* PROBLEMS TO WORK ON:
1. List every method named in the stack trace of the passage on OpenNMS logs, giving each in full as it appears.
2. Carry on the passage on OpenNMS logs from the point where it stops.

To troubleshoot effectively, you must understand the OpenNMS logs, and how to browse them. To emphasize use of the logs to identify problems, this section lists the ERROR and WARN messages that identify problems in the logs, and then describe the symptoms the user may experience and how to solve the problem.
2006-03-24 12:24:28,498 WARN [Capsd Suspect Pool-fiber0] IfCollector: IfCollector: Caught undeclared throwable exception when testing for protocol SNMP on host X.X.X.X
java.lang.reflect.UndeclaredThrowableException
at org.opennms.netmgt.capsd.SnmpPlugin.isProtocolSupported(SnmpPlugin.java:239)
at org.opennms.netmgt.capsd.IfCollector.probe(IfCollector.java:200)
at org.opennms.netmgt.capsd.IfCollector.run(IfCollector.java:361)

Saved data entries

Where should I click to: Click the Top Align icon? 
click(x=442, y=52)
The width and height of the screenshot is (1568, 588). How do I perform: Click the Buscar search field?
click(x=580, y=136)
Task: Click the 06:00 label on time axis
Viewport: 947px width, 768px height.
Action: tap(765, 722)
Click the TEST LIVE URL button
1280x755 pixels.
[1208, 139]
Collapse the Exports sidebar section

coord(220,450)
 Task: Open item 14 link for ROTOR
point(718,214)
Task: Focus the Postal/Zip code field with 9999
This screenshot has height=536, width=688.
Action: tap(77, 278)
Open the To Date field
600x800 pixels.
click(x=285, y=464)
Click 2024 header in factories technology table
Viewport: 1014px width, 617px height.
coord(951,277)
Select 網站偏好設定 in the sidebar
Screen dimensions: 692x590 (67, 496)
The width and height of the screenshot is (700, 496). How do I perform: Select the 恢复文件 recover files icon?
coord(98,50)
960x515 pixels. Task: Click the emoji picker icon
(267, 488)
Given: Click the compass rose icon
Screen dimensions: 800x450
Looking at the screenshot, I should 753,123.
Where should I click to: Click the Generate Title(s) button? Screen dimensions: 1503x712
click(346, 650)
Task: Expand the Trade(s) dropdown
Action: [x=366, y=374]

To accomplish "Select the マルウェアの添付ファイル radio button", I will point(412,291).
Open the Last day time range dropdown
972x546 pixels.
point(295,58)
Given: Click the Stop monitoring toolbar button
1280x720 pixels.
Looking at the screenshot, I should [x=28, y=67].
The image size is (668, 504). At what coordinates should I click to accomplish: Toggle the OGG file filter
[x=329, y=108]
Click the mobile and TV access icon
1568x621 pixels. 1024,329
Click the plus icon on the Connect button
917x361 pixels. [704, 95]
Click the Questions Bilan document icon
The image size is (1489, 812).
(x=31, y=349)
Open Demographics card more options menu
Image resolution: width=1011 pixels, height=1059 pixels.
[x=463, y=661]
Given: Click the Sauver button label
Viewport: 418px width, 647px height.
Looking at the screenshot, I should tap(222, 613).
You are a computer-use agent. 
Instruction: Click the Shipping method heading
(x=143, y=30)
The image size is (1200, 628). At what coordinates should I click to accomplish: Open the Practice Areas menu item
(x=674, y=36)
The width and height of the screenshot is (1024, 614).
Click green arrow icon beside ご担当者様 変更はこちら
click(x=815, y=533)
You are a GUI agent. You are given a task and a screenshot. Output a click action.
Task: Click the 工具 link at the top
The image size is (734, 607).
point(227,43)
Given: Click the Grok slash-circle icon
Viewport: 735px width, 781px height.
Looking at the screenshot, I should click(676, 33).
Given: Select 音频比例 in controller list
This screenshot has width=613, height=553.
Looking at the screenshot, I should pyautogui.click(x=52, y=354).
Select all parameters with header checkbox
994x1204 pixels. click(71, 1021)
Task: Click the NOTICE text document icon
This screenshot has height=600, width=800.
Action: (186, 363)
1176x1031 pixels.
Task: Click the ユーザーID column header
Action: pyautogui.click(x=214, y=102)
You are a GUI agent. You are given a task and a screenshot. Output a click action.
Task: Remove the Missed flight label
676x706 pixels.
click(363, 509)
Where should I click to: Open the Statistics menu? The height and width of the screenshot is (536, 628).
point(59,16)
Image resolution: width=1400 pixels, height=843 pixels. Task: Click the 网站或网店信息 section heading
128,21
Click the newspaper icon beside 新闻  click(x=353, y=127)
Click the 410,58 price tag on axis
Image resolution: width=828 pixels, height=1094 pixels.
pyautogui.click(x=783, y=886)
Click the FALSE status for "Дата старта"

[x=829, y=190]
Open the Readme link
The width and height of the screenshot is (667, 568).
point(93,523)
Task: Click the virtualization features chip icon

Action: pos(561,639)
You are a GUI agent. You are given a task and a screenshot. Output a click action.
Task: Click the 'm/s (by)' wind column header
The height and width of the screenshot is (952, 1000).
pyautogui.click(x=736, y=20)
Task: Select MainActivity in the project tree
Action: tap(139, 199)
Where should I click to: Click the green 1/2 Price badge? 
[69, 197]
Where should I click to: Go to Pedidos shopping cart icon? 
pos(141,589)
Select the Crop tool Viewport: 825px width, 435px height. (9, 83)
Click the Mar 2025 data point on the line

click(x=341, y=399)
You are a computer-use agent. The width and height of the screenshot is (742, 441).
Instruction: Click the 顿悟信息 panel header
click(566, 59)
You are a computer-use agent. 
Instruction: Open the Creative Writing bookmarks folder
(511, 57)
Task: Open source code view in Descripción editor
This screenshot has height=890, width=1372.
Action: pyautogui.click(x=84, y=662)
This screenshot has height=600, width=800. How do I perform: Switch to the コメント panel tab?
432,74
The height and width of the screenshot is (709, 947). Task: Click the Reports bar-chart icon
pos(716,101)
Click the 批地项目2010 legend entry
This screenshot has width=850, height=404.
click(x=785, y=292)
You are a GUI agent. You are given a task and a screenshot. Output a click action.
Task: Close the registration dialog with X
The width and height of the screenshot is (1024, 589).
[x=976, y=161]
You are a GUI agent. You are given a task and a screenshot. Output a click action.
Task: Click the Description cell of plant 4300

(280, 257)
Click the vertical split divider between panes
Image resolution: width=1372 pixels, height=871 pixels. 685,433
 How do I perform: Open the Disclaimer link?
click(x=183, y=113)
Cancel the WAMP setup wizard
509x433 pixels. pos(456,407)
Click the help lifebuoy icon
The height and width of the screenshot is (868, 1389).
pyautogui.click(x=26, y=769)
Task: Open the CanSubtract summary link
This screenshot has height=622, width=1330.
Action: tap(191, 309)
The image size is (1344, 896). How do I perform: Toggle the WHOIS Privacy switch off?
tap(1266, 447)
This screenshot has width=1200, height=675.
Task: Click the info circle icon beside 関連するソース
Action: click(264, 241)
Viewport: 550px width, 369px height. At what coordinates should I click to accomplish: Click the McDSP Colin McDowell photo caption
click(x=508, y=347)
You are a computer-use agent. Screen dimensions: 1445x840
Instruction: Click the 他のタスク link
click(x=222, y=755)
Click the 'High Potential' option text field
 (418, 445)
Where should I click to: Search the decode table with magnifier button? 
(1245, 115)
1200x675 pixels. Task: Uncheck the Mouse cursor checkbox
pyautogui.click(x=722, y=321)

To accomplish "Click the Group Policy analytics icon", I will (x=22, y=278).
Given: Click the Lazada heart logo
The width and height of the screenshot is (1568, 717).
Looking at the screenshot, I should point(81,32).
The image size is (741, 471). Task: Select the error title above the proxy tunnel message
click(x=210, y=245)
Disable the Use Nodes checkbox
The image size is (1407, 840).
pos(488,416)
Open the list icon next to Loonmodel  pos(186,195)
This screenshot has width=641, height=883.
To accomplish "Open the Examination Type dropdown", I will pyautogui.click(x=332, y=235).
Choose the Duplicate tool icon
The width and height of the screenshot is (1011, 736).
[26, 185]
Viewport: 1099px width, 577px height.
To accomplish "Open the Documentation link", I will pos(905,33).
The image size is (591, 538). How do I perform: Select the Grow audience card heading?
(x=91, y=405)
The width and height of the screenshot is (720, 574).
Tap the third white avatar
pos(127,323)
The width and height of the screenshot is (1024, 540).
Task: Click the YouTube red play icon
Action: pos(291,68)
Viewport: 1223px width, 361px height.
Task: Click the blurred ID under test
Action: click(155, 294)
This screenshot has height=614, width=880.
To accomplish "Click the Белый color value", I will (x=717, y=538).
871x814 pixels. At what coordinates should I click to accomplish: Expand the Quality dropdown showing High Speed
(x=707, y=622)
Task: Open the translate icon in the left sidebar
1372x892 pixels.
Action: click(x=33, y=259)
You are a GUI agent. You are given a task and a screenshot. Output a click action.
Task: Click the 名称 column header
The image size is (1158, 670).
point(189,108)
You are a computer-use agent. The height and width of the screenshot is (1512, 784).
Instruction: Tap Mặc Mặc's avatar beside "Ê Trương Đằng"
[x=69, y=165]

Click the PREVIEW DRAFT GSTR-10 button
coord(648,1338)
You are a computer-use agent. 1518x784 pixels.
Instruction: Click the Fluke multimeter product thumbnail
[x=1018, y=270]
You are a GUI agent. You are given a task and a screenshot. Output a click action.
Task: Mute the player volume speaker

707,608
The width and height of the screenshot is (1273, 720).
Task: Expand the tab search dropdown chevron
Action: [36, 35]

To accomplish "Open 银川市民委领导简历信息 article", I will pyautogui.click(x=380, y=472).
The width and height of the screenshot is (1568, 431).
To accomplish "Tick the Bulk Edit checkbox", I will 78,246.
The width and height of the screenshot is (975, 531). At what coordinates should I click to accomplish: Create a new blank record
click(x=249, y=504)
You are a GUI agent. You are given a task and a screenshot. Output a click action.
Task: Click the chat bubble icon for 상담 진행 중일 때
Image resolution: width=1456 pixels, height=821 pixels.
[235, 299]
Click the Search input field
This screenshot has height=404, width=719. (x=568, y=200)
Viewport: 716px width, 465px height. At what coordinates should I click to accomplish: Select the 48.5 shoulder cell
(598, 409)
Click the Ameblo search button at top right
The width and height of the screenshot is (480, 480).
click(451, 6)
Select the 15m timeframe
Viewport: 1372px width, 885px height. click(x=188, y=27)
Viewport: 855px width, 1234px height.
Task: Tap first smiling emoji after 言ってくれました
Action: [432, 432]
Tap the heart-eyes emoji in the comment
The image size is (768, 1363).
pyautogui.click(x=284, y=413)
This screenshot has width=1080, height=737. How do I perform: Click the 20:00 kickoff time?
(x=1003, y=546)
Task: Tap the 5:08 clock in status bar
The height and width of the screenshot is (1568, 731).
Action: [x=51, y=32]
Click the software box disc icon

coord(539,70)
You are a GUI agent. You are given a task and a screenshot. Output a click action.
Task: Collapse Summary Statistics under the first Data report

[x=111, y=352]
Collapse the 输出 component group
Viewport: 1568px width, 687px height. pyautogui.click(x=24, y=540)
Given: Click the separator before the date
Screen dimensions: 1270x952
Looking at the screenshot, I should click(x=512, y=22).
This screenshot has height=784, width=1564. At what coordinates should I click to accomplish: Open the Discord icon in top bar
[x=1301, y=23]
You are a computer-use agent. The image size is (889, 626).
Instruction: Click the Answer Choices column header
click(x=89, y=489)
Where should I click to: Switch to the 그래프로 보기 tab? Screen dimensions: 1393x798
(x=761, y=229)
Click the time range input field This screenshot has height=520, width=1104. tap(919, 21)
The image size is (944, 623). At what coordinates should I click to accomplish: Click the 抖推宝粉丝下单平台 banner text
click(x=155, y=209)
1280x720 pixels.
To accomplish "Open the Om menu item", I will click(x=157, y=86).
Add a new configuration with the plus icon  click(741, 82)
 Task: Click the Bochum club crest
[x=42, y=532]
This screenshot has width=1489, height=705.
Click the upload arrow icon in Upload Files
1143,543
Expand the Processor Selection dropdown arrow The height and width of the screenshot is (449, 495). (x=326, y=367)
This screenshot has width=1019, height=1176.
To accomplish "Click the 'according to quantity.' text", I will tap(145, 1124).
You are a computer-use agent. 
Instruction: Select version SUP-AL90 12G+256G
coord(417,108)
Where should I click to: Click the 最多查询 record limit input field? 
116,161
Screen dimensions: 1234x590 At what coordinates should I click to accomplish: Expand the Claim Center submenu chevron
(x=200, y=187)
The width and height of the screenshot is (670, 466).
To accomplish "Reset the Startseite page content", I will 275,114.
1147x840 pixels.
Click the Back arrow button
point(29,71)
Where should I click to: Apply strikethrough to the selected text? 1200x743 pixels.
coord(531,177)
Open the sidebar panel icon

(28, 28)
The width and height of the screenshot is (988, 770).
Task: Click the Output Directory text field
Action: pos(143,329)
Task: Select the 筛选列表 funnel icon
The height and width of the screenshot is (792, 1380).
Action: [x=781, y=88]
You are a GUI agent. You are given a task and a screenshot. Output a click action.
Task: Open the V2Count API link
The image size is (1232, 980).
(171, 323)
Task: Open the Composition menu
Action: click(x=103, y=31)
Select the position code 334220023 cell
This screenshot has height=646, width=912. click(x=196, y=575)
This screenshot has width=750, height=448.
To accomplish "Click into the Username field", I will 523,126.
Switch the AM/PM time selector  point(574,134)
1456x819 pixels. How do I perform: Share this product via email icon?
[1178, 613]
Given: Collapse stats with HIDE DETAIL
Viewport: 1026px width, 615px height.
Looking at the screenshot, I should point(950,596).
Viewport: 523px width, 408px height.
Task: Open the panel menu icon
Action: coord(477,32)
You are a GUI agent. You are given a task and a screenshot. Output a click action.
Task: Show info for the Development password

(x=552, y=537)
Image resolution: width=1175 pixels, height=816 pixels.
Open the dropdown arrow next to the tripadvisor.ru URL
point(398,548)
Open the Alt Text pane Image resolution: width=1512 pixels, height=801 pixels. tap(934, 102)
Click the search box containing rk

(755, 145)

* ANSWERS PROVIDED:
1.
org.opennms.netmgt.capsd.SnmpPlugin.isProtocolSupported
org.opennms.netmgt.capsd.IfCollector.probe
org.opennms.netmgt.capsd.IfCollector.run

2.
at org.opennms.netmgt.capsd.SuspectEventProcessor.run(SuspectEventProcessor.java:1264)
at org.opennms.core.concurrent.RunnableConsumerThreadPool$FiberThreadImpl.run(RunnableConsumerThreadPool.java:412)
at java.lang.Thread.run(Thread.java:595)
Caused by: java.lang.OutOfMemoryError: unable to create new native thread
at java.lang.Thread.start0(Native Method)
at java.lang.Thread.start(Thread.java:574)
at org.opennms.protocols.snmp.SnmpTimer.<init>(SnmpTimer.java:237)
at org.opennms.protocols.snmp.SnmpSession.<init>(SnmpSession.java:678)
at org.opennms.netmgt.capsd.SnmpPlugin.isProtocolSupported(SnmpPlugin.java:192)
OpenNMS stops working after about 1 hour or intermittent servlet crashes are seen in the Web GUI.
For enterprise users with many hosts, it may be that you actually need more memory. If you are only monitoring a dozen hosts, you can tune your settings to make better user of the resources.
Version 1.2.X ships with modified /usr/share/opennms/bin/opennms.sh
with ulimit -s 2048 changed to ulimit -s 8192 ulimit -n 10240.
In the same file, reduce the HEAP by changing JAVA_HEAP_SIZE=256
to JAVA_HEAP_SIZE=128.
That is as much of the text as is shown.